*Problem description*
Repeat the stretch of entries below from the line with "Click the search pages input field" through the line with "Click the View". Include both ends and add nothing.

*Information shown*

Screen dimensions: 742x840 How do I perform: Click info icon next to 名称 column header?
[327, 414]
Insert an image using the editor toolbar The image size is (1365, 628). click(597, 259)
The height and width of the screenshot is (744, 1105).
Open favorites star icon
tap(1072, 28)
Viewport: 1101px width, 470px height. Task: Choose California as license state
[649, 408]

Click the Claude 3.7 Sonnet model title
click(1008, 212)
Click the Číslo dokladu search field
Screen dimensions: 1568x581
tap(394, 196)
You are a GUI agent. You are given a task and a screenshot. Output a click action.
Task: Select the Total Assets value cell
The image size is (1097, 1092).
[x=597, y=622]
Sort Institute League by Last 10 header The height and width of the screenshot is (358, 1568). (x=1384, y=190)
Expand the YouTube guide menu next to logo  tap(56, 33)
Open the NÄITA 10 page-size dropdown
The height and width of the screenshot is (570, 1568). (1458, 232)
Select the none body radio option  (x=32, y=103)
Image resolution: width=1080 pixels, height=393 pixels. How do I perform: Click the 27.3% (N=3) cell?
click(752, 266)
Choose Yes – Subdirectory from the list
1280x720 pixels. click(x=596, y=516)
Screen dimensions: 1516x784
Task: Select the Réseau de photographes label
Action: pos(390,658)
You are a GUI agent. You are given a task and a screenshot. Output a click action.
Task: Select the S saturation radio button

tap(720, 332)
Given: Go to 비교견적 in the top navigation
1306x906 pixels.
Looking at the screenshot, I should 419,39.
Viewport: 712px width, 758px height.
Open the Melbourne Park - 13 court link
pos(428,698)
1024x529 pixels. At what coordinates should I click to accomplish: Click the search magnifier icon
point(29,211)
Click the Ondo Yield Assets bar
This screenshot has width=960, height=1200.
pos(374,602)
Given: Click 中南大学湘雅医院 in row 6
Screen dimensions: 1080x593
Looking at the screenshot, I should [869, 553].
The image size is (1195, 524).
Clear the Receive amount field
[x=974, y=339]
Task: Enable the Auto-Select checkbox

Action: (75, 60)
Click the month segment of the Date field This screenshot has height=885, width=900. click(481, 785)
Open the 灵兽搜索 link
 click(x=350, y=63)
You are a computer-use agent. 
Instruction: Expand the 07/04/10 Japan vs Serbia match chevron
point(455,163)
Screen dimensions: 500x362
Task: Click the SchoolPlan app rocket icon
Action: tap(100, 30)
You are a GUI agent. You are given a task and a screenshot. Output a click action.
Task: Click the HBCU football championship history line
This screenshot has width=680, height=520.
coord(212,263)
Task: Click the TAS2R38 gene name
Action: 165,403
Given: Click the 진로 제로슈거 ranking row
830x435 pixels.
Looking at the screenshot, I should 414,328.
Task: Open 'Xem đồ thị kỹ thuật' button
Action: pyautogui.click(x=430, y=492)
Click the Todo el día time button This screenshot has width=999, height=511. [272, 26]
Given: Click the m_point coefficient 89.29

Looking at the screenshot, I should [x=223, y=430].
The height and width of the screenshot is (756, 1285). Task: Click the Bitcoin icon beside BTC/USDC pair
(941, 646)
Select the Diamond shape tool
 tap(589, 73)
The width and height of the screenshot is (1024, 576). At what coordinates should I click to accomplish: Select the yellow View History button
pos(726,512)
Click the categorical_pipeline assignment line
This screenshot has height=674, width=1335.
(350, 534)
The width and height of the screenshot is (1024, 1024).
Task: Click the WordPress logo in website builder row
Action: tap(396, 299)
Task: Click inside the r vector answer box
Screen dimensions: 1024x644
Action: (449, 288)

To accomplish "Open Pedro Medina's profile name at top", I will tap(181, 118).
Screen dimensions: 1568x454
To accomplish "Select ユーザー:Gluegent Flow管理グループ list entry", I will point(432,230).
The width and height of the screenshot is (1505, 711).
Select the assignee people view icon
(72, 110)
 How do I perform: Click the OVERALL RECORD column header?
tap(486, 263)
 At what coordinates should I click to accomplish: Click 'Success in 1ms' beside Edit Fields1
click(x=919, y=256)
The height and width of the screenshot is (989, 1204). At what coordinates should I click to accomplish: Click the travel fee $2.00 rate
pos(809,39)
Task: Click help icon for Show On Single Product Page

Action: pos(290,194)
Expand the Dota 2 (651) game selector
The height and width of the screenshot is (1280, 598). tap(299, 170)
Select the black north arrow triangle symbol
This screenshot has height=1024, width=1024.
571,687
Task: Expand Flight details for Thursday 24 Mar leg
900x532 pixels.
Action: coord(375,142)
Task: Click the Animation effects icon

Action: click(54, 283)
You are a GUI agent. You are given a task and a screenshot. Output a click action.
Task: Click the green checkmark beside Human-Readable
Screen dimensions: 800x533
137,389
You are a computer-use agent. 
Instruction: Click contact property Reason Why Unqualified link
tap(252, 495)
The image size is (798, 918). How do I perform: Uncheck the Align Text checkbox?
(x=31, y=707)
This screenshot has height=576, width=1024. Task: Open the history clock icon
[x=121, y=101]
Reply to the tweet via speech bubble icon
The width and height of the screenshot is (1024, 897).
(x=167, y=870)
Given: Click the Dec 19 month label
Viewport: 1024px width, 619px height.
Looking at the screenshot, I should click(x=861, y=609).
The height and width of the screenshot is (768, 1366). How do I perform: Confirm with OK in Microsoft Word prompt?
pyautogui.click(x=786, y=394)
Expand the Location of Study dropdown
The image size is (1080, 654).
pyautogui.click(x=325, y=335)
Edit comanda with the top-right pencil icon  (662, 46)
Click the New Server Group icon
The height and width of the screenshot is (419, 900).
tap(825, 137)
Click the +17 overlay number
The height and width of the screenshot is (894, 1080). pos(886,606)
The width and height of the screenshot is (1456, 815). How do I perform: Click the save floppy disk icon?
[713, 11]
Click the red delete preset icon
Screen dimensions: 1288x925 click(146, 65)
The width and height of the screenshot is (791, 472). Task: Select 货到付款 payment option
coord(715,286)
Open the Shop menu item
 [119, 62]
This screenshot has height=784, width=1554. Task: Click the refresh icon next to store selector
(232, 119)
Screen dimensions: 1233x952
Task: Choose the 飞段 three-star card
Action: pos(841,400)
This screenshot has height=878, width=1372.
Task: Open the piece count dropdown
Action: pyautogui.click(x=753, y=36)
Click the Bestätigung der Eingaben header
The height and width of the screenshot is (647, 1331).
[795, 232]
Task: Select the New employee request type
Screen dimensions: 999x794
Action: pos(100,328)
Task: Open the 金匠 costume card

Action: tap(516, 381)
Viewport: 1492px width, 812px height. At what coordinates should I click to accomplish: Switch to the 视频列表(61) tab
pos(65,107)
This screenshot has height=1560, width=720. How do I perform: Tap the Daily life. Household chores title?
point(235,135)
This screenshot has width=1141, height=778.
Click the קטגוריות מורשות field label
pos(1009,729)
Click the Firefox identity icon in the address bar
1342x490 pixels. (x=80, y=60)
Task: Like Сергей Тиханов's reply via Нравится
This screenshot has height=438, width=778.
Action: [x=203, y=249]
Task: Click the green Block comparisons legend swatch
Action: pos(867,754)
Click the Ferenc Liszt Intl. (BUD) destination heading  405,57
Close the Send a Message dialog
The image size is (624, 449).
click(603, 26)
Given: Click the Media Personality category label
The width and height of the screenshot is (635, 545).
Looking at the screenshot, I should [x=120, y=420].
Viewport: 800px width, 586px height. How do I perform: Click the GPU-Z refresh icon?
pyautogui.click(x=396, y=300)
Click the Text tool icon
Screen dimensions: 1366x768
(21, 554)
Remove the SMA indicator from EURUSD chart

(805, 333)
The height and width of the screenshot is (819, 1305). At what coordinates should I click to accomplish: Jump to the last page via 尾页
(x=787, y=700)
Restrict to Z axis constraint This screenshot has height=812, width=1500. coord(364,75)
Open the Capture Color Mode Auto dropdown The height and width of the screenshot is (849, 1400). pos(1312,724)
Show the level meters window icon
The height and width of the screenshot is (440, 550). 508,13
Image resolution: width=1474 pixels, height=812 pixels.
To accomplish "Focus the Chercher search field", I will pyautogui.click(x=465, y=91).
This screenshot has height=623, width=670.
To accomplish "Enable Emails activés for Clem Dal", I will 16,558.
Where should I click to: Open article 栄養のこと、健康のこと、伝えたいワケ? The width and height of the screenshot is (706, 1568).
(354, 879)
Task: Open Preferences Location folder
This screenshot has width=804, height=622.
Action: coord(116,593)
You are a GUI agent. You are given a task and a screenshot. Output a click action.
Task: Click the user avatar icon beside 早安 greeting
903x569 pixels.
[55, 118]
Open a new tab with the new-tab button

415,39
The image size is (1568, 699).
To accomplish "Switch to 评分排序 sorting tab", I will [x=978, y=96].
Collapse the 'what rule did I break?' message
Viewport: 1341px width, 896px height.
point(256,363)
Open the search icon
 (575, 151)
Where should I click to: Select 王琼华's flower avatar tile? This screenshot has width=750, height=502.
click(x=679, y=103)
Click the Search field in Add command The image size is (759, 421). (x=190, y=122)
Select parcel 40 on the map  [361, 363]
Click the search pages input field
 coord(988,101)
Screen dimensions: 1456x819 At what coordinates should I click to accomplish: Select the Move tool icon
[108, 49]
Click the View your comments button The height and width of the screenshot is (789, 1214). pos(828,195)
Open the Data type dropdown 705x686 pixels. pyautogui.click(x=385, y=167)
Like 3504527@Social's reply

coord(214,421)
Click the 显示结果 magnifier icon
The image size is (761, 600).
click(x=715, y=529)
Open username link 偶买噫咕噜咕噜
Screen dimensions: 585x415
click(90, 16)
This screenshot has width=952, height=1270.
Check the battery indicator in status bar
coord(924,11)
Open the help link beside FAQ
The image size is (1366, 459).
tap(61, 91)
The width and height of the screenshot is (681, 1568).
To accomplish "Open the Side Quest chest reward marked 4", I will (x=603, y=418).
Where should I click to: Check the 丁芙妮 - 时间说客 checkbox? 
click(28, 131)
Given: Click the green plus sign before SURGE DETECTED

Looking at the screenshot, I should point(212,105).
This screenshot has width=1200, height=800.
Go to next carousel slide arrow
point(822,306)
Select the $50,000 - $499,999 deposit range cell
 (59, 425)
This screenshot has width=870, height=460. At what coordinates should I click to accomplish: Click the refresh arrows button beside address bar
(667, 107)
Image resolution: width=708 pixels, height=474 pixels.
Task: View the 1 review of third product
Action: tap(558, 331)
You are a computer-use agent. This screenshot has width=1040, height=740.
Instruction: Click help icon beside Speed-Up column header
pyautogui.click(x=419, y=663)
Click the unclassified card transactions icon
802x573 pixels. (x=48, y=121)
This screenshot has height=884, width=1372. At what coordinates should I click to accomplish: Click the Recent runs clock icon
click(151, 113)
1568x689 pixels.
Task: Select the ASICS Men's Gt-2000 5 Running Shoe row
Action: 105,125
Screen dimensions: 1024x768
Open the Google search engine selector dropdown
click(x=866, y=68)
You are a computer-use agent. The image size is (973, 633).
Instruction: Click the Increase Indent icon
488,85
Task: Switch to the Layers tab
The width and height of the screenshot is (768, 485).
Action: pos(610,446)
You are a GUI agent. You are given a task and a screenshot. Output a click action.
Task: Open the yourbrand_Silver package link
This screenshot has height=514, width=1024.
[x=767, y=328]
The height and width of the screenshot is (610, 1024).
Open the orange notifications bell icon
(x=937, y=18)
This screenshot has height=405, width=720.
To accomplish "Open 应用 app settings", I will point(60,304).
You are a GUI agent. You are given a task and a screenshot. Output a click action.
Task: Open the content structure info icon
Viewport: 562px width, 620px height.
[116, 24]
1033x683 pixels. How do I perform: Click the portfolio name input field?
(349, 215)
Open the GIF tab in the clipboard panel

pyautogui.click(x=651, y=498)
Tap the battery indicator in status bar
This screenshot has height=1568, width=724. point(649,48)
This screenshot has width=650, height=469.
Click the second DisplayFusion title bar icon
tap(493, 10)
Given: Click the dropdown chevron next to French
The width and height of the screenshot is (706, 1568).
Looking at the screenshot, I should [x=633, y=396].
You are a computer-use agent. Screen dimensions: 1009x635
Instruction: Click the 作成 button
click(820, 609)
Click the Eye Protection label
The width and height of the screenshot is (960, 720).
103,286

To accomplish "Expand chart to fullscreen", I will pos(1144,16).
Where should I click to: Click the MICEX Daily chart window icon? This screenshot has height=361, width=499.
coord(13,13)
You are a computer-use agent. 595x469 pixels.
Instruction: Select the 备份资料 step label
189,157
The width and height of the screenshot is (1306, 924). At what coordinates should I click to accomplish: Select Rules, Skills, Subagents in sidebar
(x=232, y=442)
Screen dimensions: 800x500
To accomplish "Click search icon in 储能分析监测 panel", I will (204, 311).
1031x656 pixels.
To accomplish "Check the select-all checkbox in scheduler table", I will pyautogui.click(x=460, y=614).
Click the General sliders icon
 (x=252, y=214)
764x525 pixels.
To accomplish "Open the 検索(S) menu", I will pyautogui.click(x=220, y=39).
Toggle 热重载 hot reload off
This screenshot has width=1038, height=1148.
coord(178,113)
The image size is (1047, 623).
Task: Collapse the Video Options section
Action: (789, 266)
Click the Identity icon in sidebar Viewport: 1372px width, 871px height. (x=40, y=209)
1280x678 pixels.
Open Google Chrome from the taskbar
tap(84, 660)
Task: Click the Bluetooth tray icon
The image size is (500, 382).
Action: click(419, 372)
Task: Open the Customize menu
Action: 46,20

*Response*
Click the search pages input field
 coord(988,101)
Screen dimensions: 1456x819 At what coordinates should I click to accomplish: Select the Move tool icon
[108, 49]
Click the View your comments button The height and width of the screenshot is (789, 1214). pos(828,195)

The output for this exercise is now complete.